The findings directly address the research questions. Guanxi between VCs and entrepreneurs facilitates collusion at the exit stage by building trust and implicit reciprocal contracts, which relax monitoring and align incentives for short-term gains. This manifests in higher entrepreneurial self-interest (excess pay and perks), higher VC exit returns, reduced protections for minority shareholders (lower adoption of online and cumulative voting), and elevated operational risk. Introducing equity incentives aligns managerial interests with long-term firm value, mobilizes broader executive oversight, and improves transparency, thereby weakening guanxi’s collusive effects across all dimensions. The results underscore the ethical risks inherent in strong-tie relationships within venture transactions: guanxi can shift moral boundaries toward protecting insiders at outsiders’ expense (unethical pro-relational behavior), with adverse implications for market integrity and firm sustainability.
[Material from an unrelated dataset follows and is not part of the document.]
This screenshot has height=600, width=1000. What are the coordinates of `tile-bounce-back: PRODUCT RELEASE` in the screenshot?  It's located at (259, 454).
These contributions nuance the predominant emphasis on guanxi’s benefits at the investment stage by highlighting negative consequences at exit and offering governance-based mitigation through equity incentives.
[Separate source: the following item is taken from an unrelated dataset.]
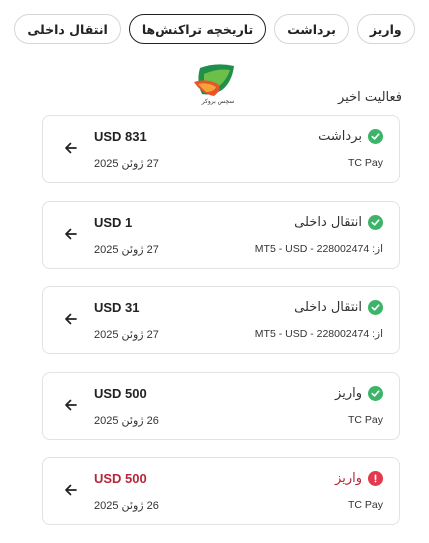  I want to click on logo-caption: سچس بروکر, so click(218, 102).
This study demonstrates that guanxi between venture capitalists and entrepreneurs fosters collusive behavior at the exit stage, increasing entrepreneurial self-interest, boosting VC returns, harming minority shareholders, and raising corporate operational risk. Equity incentives significantly mitigate these effects. The work extends theory by: (1) foregrounding interactive VC–entrepreneur dynamics and the negative role of guanxi during exit; (2) introducing unethical pro-relational behavior to explain stakeholder harm; and (3) evidencing equity incentives as an internal governance mechanism to curb collusion. Policy and practice should strengthen detection and deterrence of VC–entrepreneur collusion, and firms should adopt robust governance—especially equity incentives, clearer VC role definitions, and stricter controls on executive compensation and expenditures. Future research should broaden samples beyond listed GEM firms, refine and expand guanxi constructs (including digital ties), examine external governance (media, market, legal environments), and analyze ecosystem-wide interactions among venture participants using larger, cross-country datasets and network methods.
- Sample scope: limited to GEM-listed firms with VC backing; excludes non-listed startups and failures, constraining generalizability.
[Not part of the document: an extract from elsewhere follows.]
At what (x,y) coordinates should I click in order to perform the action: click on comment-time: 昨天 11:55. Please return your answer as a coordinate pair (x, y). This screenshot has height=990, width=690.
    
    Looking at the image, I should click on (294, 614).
- Measurement of guanxi: restricted to five relationship types (alumni, colleague, hometown, political, association), potentially omitting digitally mediated or other relational forms.
- External governance not modeled: roles of media oversight, market governance, and legal/regulatory environments left for future work.
- Bilateral focus: emphasizes VC–entrepreneur dyad; broader ecosystem dynamics and multi-actor interactions warrant study; cross-country validation and big-data/network analytics recommended.